**INPUT RECORDS:**
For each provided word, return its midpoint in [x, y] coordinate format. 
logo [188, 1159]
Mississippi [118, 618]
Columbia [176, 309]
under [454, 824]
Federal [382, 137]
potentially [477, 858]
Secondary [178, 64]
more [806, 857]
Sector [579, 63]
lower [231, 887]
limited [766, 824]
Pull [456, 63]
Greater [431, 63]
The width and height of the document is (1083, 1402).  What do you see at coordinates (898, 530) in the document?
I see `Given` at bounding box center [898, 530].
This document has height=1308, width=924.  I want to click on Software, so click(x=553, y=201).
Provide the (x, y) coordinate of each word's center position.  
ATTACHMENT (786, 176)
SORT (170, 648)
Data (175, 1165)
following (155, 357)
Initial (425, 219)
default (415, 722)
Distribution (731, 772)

**INSTRUCTION:**
Rewrite all the items above, putting "National" in place of "Federal" and keeping every other part unchanged.

**SOLUTION BELOW:**
For each provided word, return its midpoint in [x, y] coordinate format. 
logo [188, 1159]
Mississippi [118, 618]
Columbia [176, 309]
under [454, 824]
National [382, 137]
potentially [477, 858]
Secondary [178, 64]
more [806, 857]
Sector [579, 63]
lower [231, 887]
limited [766, 824]
Pull [456, 63]
Greater [431, 63]
The width and height of the document is (1083, 1402).  What do you see at coordinates (898, 530) in the document?
I see `Given` at bounding box center [898, 530].
This document has height=1308, width=924.  I want to click on Software, so click(x=553, y=201).
Provide the (x, y) coordinate of each word's center position.  
ATTACHMENT (786, 176)
SORT (170, 648)
Data (175, 1165)
following (155, 357)
Initial (425, 219)
default (415, 722)
Distribution (731, 772)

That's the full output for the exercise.